• What to produce
Give the number of lines in the material below where the word "This" shows up, without anything else.

** Dataset content follows **

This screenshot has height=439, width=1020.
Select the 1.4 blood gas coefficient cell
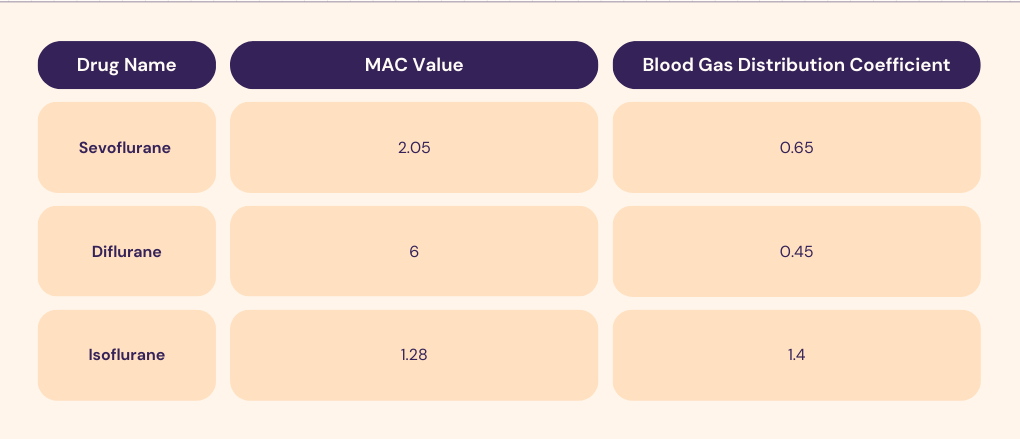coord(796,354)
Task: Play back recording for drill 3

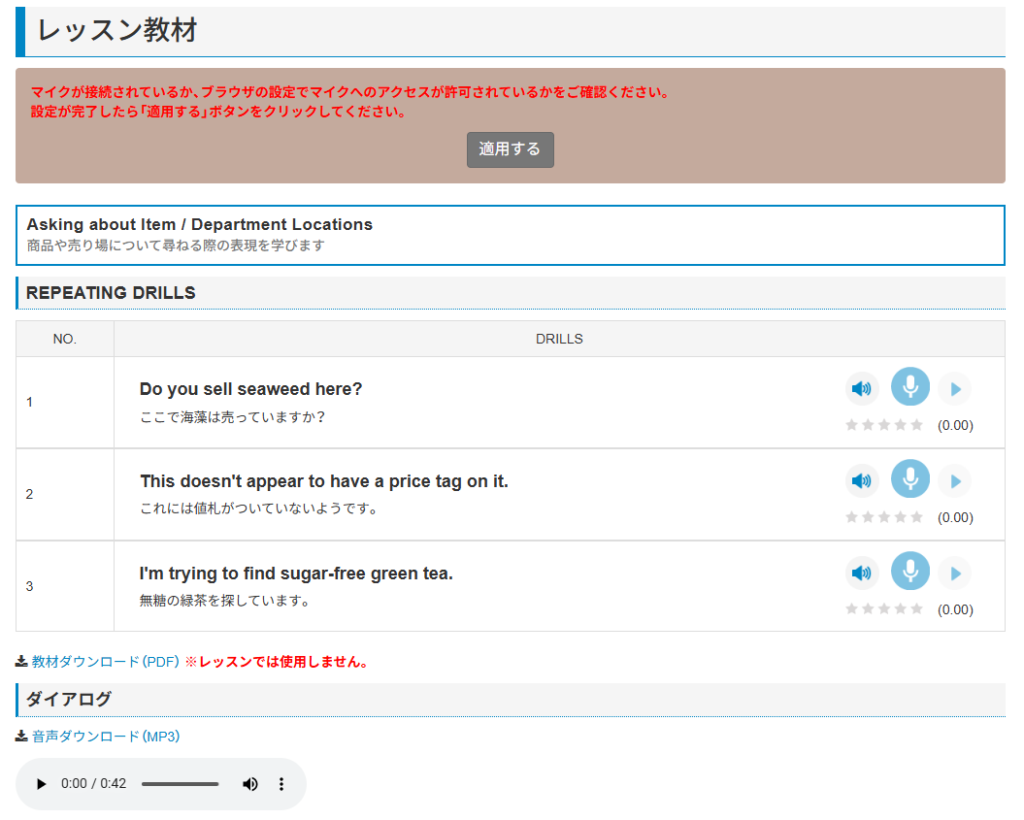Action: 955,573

** End of Dataset content **
** Dataset content follows **

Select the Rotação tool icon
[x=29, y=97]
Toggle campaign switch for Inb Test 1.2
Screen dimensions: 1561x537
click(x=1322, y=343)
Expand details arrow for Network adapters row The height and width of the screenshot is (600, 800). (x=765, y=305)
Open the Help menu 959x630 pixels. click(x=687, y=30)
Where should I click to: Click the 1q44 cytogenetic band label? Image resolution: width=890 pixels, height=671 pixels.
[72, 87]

** End of Dataset content **
** Dataset content follows **

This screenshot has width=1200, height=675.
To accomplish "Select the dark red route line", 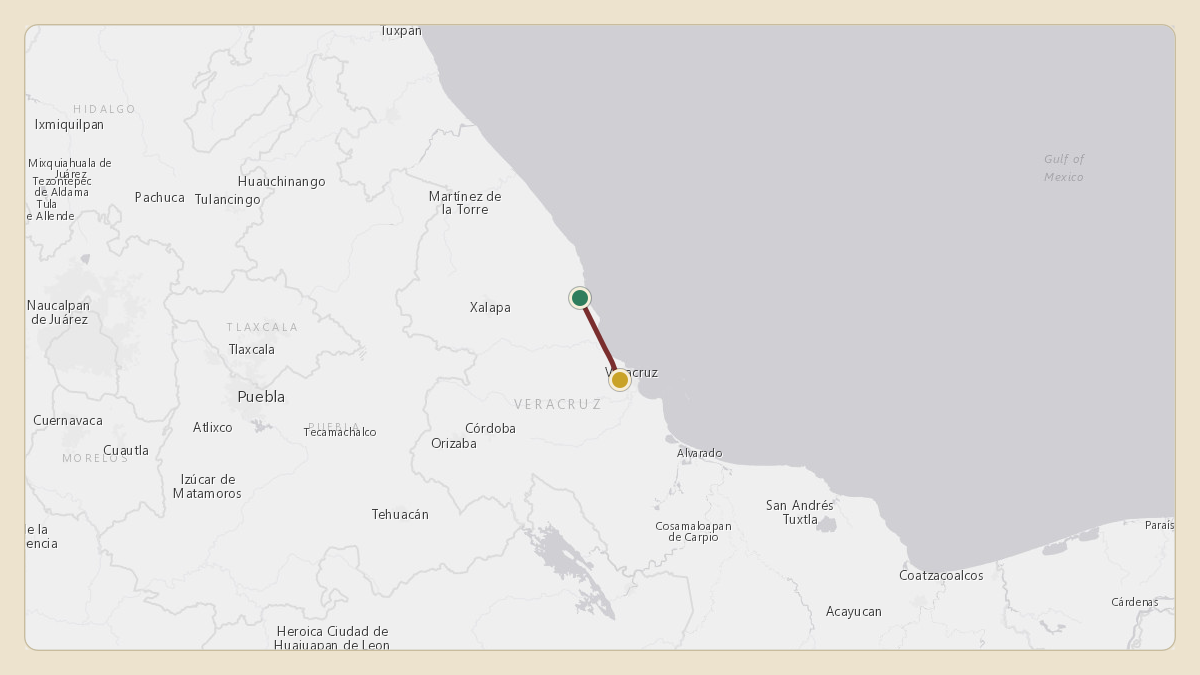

** End of Dataset content **

• Exercise response
2